We had a discussion on that very subject the other night in a class I lead at the United Methodist church where I am a long-time member. I’ll get into that in a bit.
For now, though, consider an action by Tampa’s Cambridge Christian School that is all about the First Amendment — but maybe not in the way school officials would like.
Disclaimer: I know a lot of people who either attend or have attended that school. Each one is a spectacular example of a caring, loving human being.
Cambridge also has a fine football program, and last December the team advanced to the state championship game in Orlando against a Christian high school from Jacksonville. Officials from both schools asked the Florida High School Athletic Association if they could lead a pre-kickoff prayer over the stadium loudspeaker.
The FHSAA said no, and now Cambridge has filed a federal lawsuit alleging its First Amendment rights were violated. Bear in mind, there is no prohibition against individual or group prayer in that public facility. I am sure there was a lot of it going on in the locker rooms, in the stands, and on the field.
When it came to the loudspeaker, though, the FSHAA followed state guidelines. The prayer, in theory, might have been heard by Jews, Muslims, Hindus and, yes, atheists. Since their taxes helped pay for the stadium, the schools couldn’t use the stadium public address system.
Legally, that would amount to the government favoring one religion over others. The first words out of the Founding Fathers’ collective mouth was that Congress can’t establish a national religion or keep people from the free exercise of their chosen faith.
That means everyone, even those following a faith that might curl your toenails. The First Amendment that Cambridge is embracing now could also be used by the groups demanding the same freedom of expression and platform to make their case.
Imagine a scene the next time two Christian high schools play for the state title in a publicly owned facility. They want to pray over the loudspeaker.
And right after they are done asking for Divine protection and blessings, a group of Satanists demand the microphone and equal time to present a counter-argument.
Ridiculous example, right?
Back in the classroom at my church, we have been holding discussions about the ramifications for Christians as they make their way through life in America with all sorts of people who don’t believe the same things they do. We actually talked about the Cambridge situation.
We talked about Nativity scenes in Tallahassee on government grounds at Christmas time. The First Amendment protecting that right also requires that atheists and satanic groups can express themselves as well. That’s just what happened.
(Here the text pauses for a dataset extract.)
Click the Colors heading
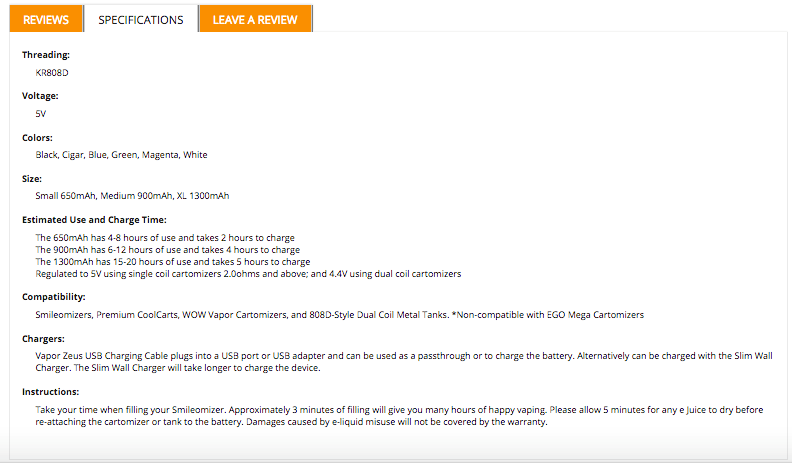Screen dimensions: 792x463 (37, 138)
Satanists put up a display and many Christians were repulsed, and I totally get that. I also get that the First Amendment says you can’t have it both ways.
Rather than argue and file lawsuits, one of the class members noted a better approach would have been for the Christian group to set up shop right next to the Satanists. Let the light drown out the darkness, so to speak.
The good people at Cambridge Christian have chosen another path and have demanded their day in court. So be it. And even though I don’t think they have a prayer of winning, they should be wary about what they wish for.